Exercise material Block Start
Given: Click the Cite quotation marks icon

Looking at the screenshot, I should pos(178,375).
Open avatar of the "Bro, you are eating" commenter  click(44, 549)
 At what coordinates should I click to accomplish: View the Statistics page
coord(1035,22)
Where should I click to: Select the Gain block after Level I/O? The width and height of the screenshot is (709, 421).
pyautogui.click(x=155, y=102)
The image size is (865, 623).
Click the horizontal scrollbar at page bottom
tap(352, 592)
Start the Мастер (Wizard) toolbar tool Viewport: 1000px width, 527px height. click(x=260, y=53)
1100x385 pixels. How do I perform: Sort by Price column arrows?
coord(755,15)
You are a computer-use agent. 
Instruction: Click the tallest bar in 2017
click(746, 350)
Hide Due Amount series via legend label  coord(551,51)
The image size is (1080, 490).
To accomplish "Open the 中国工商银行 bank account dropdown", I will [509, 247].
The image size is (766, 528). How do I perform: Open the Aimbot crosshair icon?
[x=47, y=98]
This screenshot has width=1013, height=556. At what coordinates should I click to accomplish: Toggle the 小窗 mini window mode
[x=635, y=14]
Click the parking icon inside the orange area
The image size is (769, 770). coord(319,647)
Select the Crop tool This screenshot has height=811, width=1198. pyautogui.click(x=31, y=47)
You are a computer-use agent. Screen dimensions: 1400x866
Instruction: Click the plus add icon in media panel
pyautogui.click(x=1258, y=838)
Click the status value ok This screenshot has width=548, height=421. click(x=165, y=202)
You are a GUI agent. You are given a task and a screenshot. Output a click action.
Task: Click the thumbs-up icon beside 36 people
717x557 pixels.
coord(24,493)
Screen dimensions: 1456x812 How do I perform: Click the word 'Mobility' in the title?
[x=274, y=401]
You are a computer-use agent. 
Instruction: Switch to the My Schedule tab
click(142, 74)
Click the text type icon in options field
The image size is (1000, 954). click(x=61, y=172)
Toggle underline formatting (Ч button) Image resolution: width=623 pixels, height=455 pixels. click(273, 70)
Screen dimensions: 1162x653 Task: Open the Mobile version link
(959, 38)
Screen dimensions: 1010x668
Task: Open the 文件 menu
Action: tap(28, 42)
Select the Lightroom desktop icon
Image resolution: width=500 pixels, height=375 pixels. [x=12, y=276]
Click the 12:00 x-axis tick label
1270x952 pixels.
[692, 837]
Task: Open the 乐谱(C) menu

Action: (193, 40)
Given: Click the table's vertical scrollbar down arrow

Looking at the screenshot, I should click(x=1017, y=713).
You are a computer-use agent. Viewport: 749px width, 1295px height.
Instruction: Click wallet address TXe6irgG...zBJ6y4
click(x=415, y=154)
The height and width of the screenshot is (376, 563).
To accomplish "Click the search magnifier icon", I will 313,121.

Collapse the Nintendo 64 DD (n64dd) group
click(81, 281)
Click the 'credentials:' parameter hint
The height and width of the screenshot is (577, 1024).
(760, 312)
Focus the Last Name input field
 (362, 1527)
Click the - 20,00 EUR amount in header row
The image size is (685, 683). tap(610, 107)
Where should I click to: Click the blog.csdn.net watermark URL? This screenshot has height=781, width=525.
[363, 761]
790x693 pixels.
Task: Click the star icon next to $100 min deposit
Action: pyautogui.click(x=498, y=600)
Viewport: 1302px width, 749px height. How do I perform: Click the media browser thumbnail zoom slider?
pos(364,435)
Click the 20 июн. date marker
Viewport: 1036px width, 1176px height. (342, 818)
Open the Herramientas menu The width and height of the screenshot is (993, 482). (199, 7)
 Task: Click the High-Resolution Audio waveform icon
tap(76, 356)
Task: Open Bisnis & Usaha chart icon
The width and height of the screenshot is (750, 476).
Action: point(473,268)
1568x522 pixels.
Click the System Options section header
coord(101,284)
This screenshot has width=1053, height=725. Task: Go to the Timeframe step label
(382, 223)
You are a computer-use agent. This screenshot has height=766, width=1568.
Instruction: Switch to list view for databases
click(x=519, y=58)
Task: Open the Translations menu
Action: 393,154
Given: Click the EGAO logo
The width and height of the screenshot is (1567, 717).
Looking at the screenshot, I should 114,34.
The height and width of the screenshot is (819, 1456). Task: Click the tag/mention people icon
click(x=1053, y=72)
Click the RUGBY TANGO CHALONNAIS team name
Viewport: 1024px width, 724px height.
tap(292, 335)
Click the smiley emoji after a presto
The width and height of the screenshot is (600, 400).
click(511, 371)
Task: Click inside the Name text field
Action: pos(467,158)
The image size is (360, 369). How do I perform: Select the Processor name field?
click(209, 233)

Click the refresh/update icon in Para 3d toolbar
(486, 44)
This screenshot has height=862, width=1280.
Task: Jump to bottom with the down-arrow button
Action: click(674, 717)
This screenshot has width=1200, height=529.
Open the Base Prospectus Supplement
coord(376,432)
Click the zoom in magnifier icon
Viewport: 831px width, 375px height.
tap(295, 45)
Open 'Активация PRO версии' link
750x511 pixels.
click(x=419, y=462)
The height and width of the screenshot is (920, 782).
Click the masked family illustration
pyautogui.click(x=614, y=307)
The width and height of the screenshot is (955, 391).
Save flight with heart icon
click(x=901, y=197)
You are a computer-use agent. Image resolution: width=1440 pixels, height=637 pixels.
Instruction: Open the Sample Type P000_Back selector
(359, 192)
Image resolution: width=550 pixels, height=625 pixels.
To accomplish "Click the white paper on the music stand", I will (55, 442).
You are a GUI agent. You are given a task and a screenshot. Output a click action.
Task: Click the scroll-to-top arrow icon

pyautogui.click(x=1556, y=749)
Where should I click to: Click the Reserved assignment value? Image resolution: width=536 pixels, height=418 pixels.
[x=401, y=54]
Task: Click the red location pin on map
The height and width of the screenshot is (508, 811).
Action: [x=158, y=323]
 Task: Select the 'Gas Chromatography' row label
Exercise material Block End
Exercise instructions.
Reply with one number, the count of lines in the entries that hold the string "computer".

Your response.
6